● **Problem statement**
In the reply, give back exactly the lines from the one with "Screen dimensions: 924x584" through the last line of the records, without pictures.

● **Stored data entries**
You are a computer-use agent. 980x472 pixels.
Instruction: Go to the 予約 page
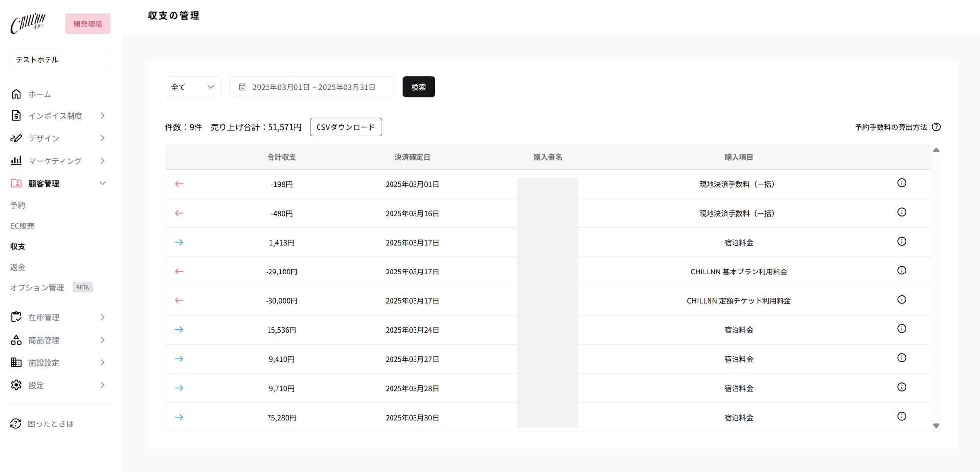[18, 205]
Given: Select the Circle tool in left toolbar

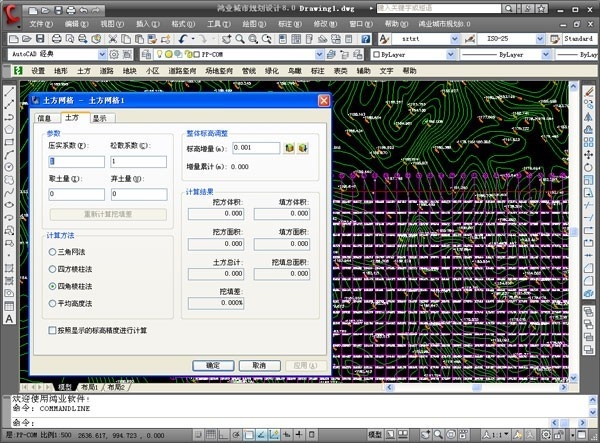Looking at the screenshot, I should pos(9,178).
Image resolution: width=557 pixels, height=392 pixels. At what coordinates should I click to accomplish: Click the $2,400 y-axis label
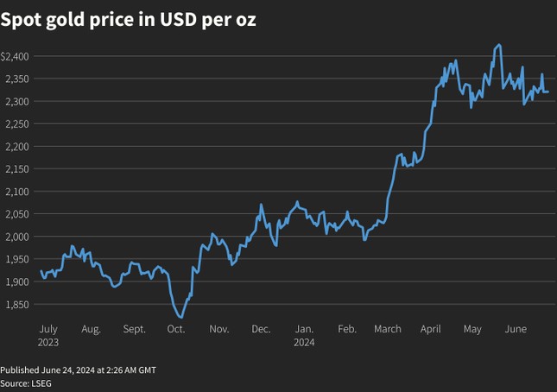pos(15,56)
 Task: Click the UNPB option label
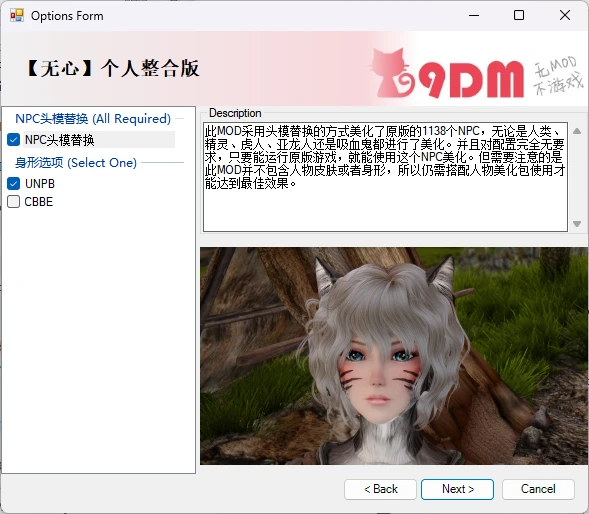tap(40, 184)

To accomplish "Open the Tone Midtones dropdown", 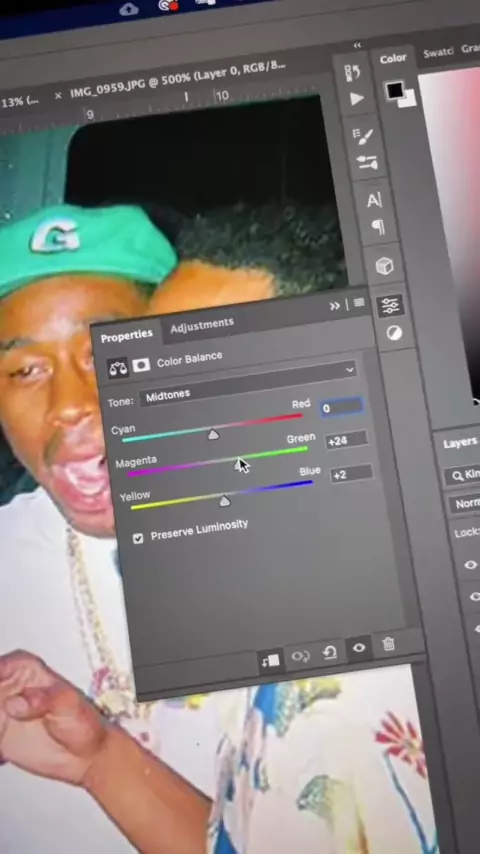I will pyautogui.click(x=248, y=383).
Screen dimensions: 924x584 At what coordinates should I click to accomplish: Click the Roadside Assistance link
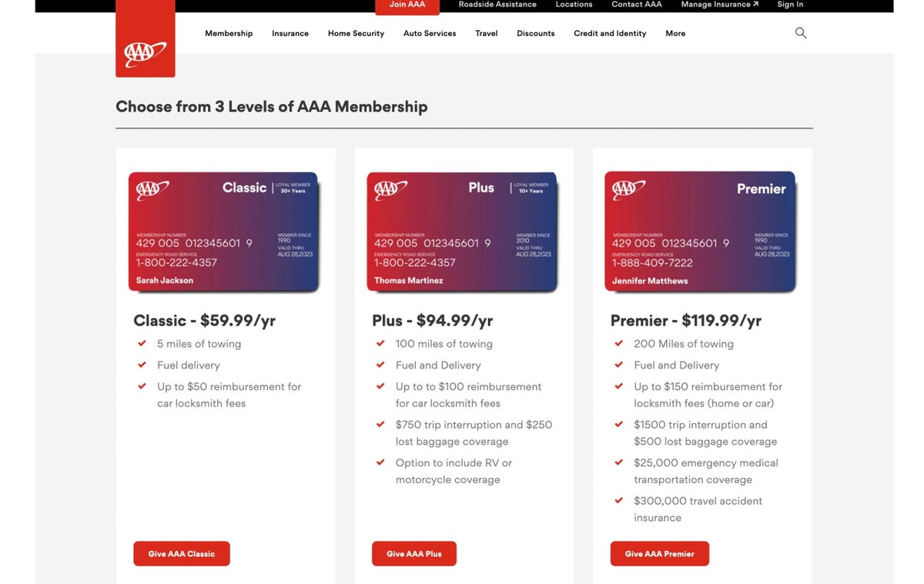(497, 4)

● **Solution to this problem**
Screen dimensions: 924x584 At what coordinates should I click to accomplish: Click the Roadside Assistance link
(497, 4)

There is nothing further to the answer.